* Start Extract to read *

From: Felix Yang @ 2014-01-09 15:08 UTC (permalink / raw)
  To: Sterling Augustine; +Cc: gcc-patches

[-- Attachment #1: Type: text/plain, Size: 14752 bytes --]

Hi Sterling,

    Attached please find version 2 of the patch.

    I applied this updated patch (with small adaptations) to gcc-4.8.2
and carried out some tests.
    I can execute the testcases in a simulator, which support
zero-overhead looping instructions.

    First of all, I can successfully build libgcc, libstdc++ and
newlibc for xtensa with this patch.
    The newly built xtensa gcc also passed testsuite which comes with newlibc.
    I also tested the cases under gcc/testsuite/gcc.c-torture/execute/
directory. There are about 800+ cases tested.
    Test result shows no new failed case with this patch, compared
with the original gcc version.
    Is that OK?

    I also double checked the loop relaxation issue with binutils-2.24
(the latest version).
    The result show that the assember can do loop relaxation when the
loop target is too far ( > 256 Byte).
    And this is the reason why I don't check the size of the loop.


Index: gcc/ChangeLog
===================================================================
--- gcc/ChangeLog    (revision 206463)
+++ gcc/ChangeLog    (working copy)
@@ -1,3 +1,18 @@
+2014-01-09  Felix Yang  <fei.yang0953@gmail.com>
+
+    * config/xtensa/xtensa.c (xtensa_reorg): New.
+    (xtensa_reorg_loops): New.
+    (xtensa_can_use_doloop_p): New.
+    (xtensa_invalid_within_doloop): New.
+    (hwloop_optimize): New.
+    (hwloop_fail): New.
+    (hwloop_pattern_reg): New.
+    (xtensa_emit_loop_end): Modified to emit the zero-overhead loop end label.
+    (xtensa_doloop_hooks): Define.
+    * config/xtensa/xtensa.md (doloop_end): New.
+    (zero_cost_loop_start): Rewritten.
+    (zero_cost_loop_end): Rewritten.
+
 2014-01-09  Richard Biener  <rguenther@suse.de>

     PR tree-optimization/59715
Index: gcc/config/xtensa/xtensa.md
===================================================================
--- gcc/config/xtensa/xtensa.md    (revision 206463)
+++ gcc/config/xtensa/xtensa.md    (working copy)
@@ -1,6 +1,7 @@
 ;; GCC machine description for Tensilica's Xtensa architecture.
 ;; Copyright (C) 2001-2014 Free Software Foundation, Inc.
 ;; Contributed by Bob Wilson (bwilson@tensilica.com) at Tensilica.
+;; Zero-overhead looping support by Felix Yang (fei.yang0953@gmail.com).

 ;; This file is part of GCC.

@@ -35,6 +36,8 @@
   (UNSPEC_TLS_CALL    9)
   (UNSPEC_TP        10)
   (UNSPEC_MEMW        11)
+  (UNSPEC_LSETUP_START  12)
+  (UNSPEC_LSETUP_END    13)

   (UNSPECV_SET_FP    1)
   (UNSPECV_ENTRY    2)
@@ -1289,41 +1292,67 @@
    (set_attr "length"    "3")])


+;; Hardware loop support.

* End Extract to read *
* Start Entries provided *

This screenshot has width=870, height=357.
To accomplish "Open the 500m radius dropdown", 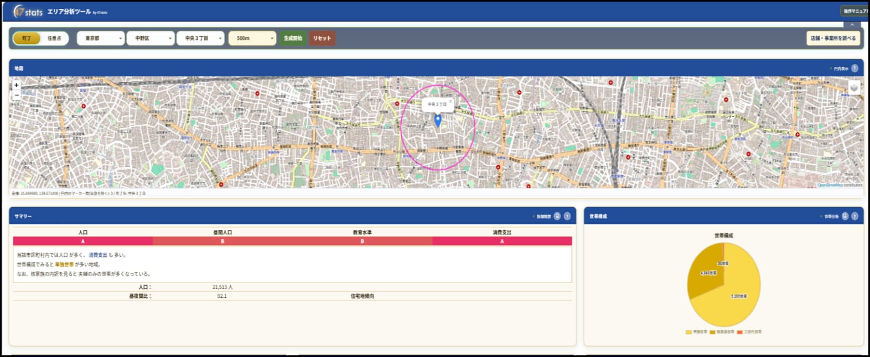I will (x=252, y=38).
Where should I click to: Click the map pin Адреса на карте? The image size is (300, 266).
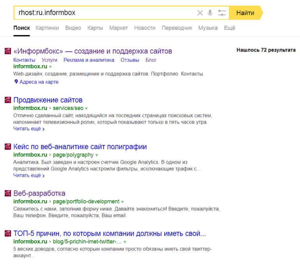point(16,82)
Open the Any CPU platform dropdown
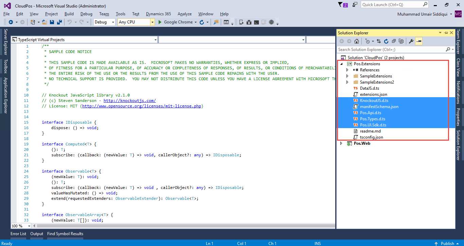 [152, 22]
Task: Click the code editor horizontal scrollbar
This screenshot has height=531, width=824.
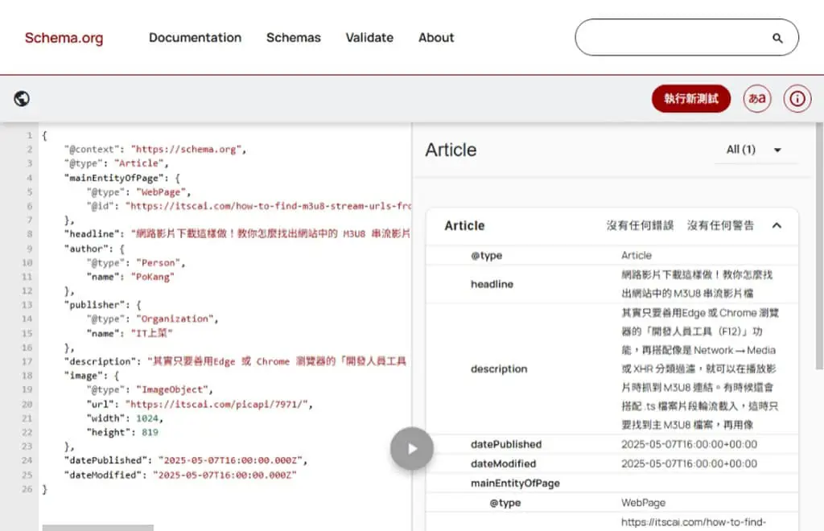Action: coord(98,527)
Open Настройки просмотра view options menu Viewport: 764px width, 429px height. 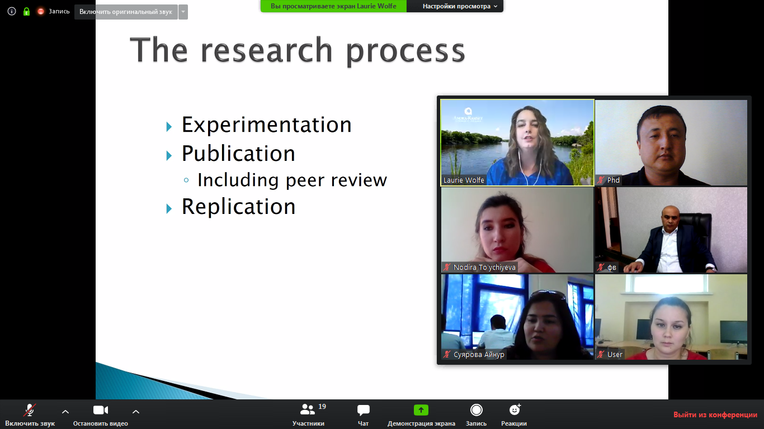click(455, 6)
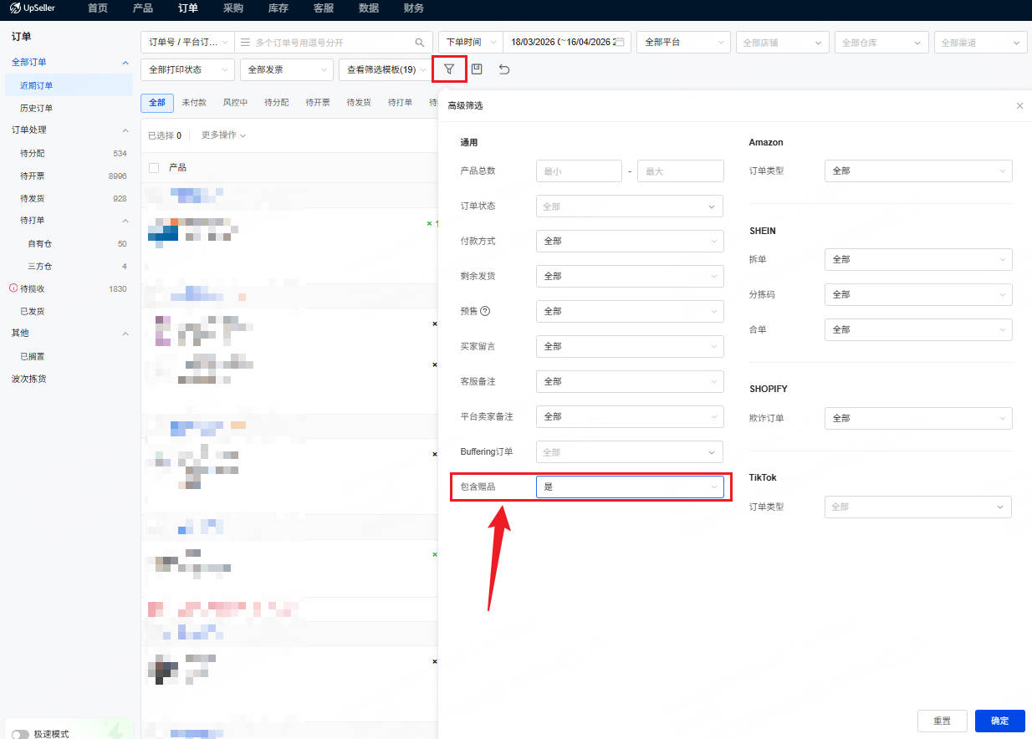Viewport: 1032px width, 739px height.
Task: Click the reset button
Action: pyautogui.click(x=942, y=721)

* End Entries provided *
* Start Entries provided *

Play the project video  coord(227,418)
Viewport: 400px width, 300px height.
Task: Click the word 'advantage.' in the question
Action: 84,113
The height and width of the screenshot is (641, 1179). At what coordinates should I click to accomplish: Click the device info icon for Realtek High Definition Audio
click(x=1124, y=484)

* End Entries provided *

* _Aim of the task_:
Render this sentence from the patch email in Spanish: "First of all, I can successfully build libgcc, libstdc++ and newlibc for xtensa with this patch." The listing is independent material with no connection to the patch email.

* _Worked answer_:
En primer lugar, puedo compilar correctamente libgcc, libstdc++ y newlibc para xtensa con este parche.